This project is dedicated to providing tools for creating causal sets as used in the corresponding approach to quantum gravity, and to building machine learning systems for analyzing them. Therefore, this project consists of two parts:

  • A Julia package called QuantumGrav.jl which is build on top of CausalSets.jl, which creates a causal sets of a different varieties (manifold-like, random non-manifold like, non-causal-set DAGs). For now, manifold-like causal sets are restricted to 2D. This package also provides functions for deriving a set of quantities from the graph-level properties of the produced causal sets. It also allows for storing the data in HDF5 or Zarr files.

  • A Python package called QuantumGravPy which is based on pytorch-geometric, h5py and zarr. This package is thus responsible for the data preprocessing, and model training. This package is based on a configuration-code separation in which you will define your model using YAML files and only supply code where the supplied abstractions do not suffice.
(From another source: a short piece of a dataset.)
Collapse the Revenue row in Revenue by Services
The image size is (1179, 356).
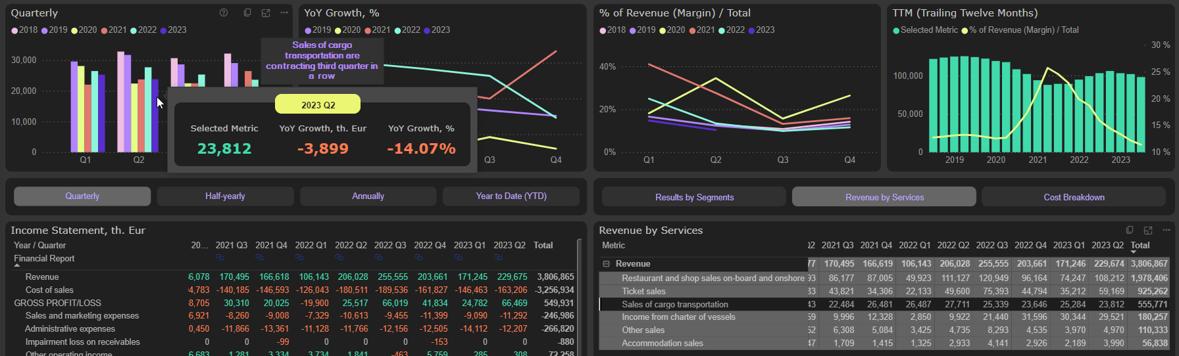tap(606, 264)
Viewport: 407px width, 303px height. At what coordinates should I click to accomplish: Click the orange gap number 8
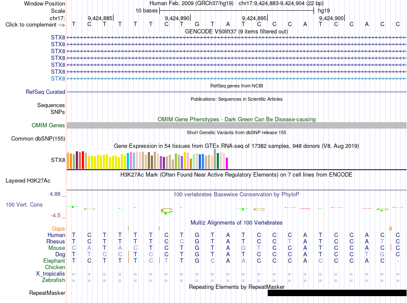point(390,229)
Start with the Getting started page to get up and running.

For the Python package QuantumGravPy, the Datasets and Preprocessing section will show you how to use the supplied dataset classes for processing your raw data. Next, you should learn about the model architecture used in this package in Graph Neural Network models. To learn how to train a model, check out the Model training section. Finally, the API documentation will tell you everything you need to know about the source code of the package.

For the Julia package QuantumGrav.jl, TODO:

Note that the two packages are designed to function in unison, with the Julia package producing data that the python package consumes.